- [DATA RECORDS]
★ ★ ★ ★
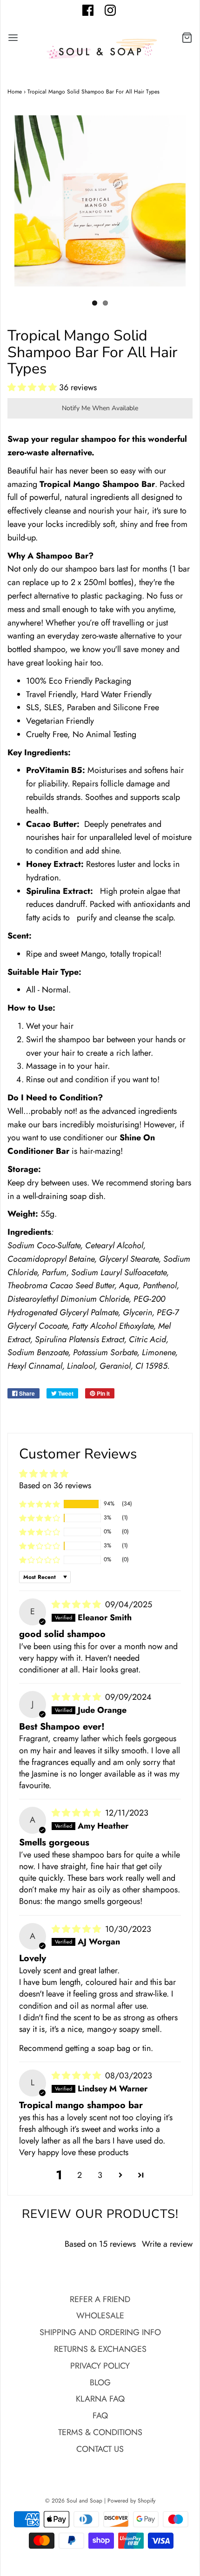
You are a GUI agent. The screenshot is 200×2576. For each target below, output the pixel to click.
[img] (77, 1604)
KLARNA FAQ (100, 2399)
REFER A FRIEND (100, 2299)
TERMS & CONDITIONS (100, 2432)
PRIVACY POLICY (100, 2366)
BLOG (100, 2382)
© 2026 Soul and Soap (73, 2500)
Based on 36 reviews (55, 1485)
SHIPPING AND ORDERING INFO (100, 2332)
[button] (33, 387)
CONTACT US (100, 2449)
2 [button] (79, 2175)
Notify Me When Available (100, 408)
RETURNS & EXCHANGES (100, 2349)
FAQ (100, 2416)
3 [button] (100, 2175)
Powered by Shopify (131, 2500)
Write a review (167, 2244)
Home (14, 91)
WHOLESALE (100, 2316)
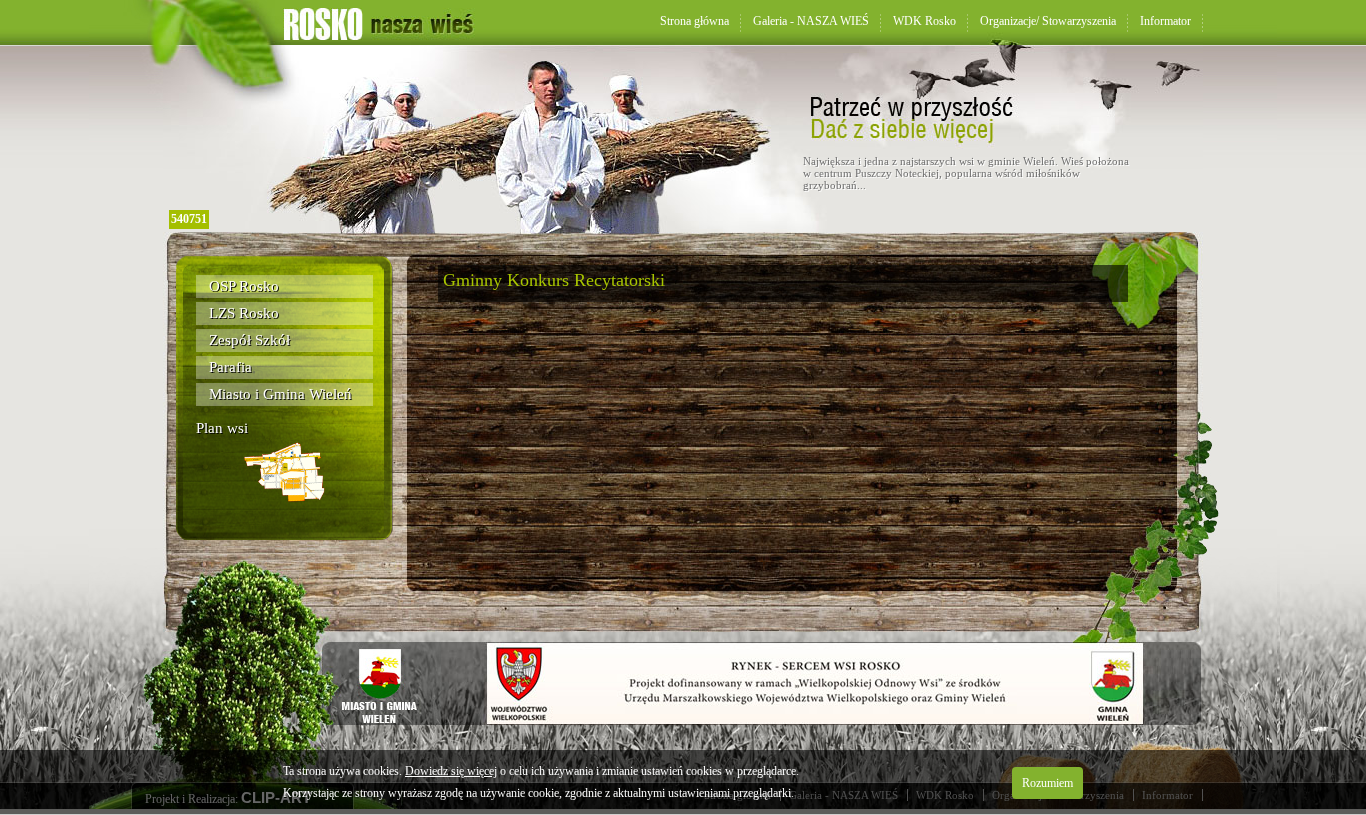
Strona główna (694, 21)
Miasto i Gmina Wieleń (280, 394)
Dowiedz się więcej (451, 771)
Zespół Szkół (249, 340)
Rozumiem (1047, 783)
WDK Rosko (924, 21)
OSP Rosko (244, 286)
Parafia (230, 367)
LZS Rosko (244, 313)
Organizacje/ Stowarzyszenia (1048, 21)
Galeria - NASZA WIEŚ (811, 21)
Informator (1165, 21)
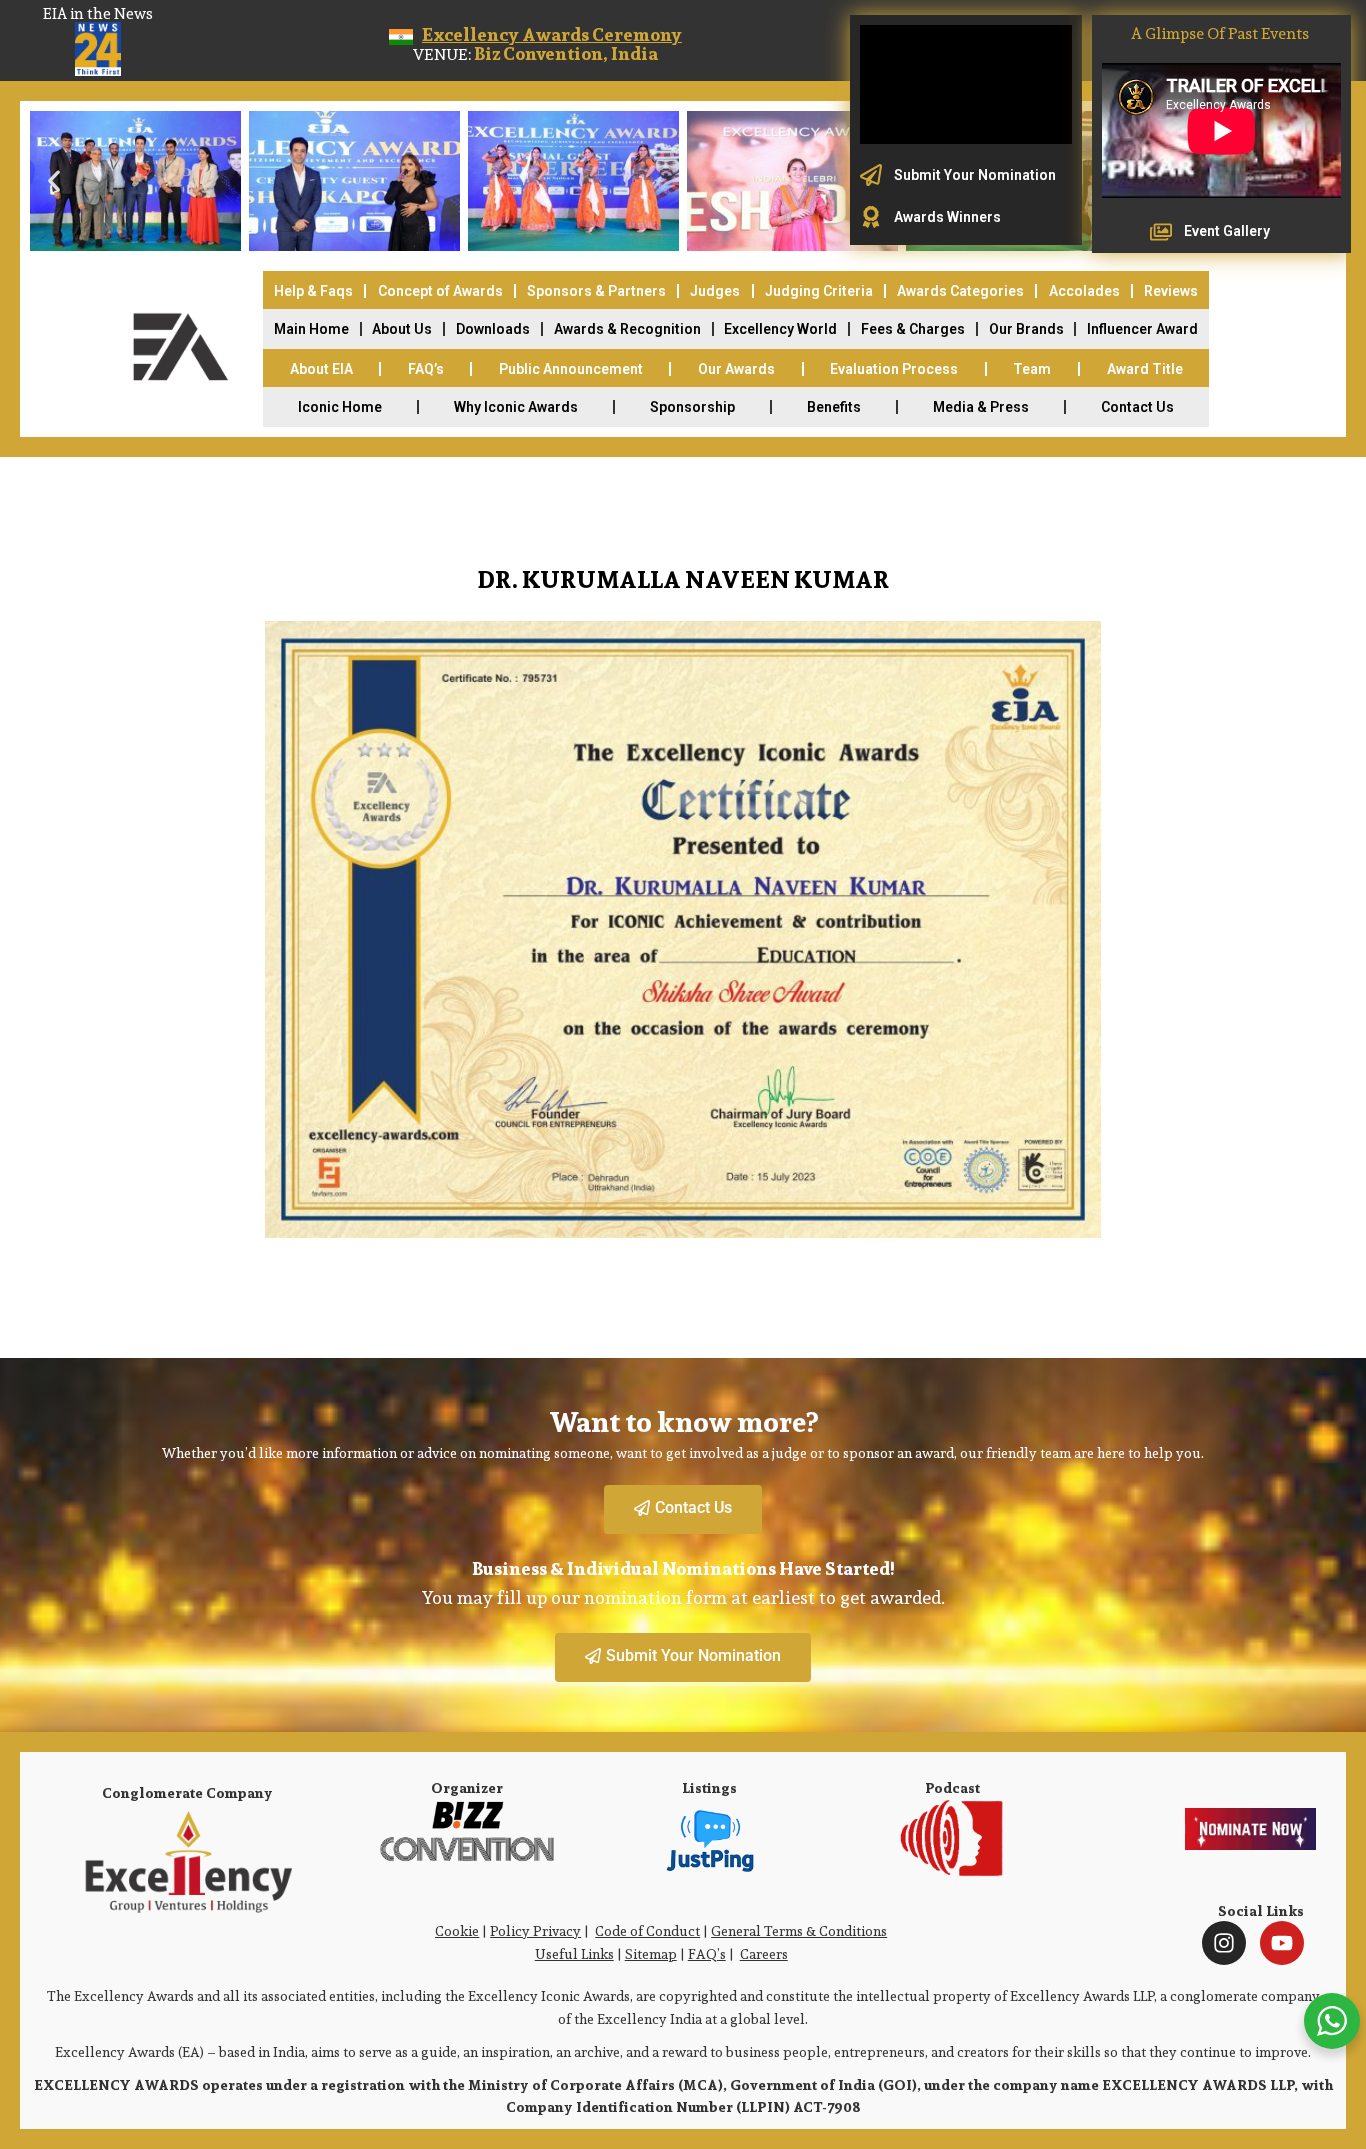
★ ★ ★ ★
- [EXERCISE INSTRUCTIONS] Omit every picture, and please return the entries exactly from the first line through the line with "Strona główna (694, 21)", both included.

- [TASK RESPONSE]
You are a GUI agent. The screenshot is 200×2576. For each target below, output the pixel to click.
[img] (77, 1604)
KLARNA FAQ (100, 2399)
REFER A FRIEND (100, 2299)
TERMS & CONDITIONS (100, 2432)
PRIVACY POLICY (100, 2366)
BLOG (100, 2382)
© 2026 Soul and Soap (73, 2500)
Based on 36 reviews (55, 1485)
SHIPPING AND ORDERING INFO (100, 2332)
[button] (33, 387)
CONTACT US (100, 2449)
2 [button] (79, 2175)
Notify Me When Available (100, 408)
RETURNS & EXCHANGES (100, 2349)
FAQ (100, 2416)
3 [button] (100, 2175)
Powered by Shopify (131, 2500)
Write a review (167, 2244)
Home (14, 91)
WHOLESALE (100, 2316)
Strona główna (694, 21)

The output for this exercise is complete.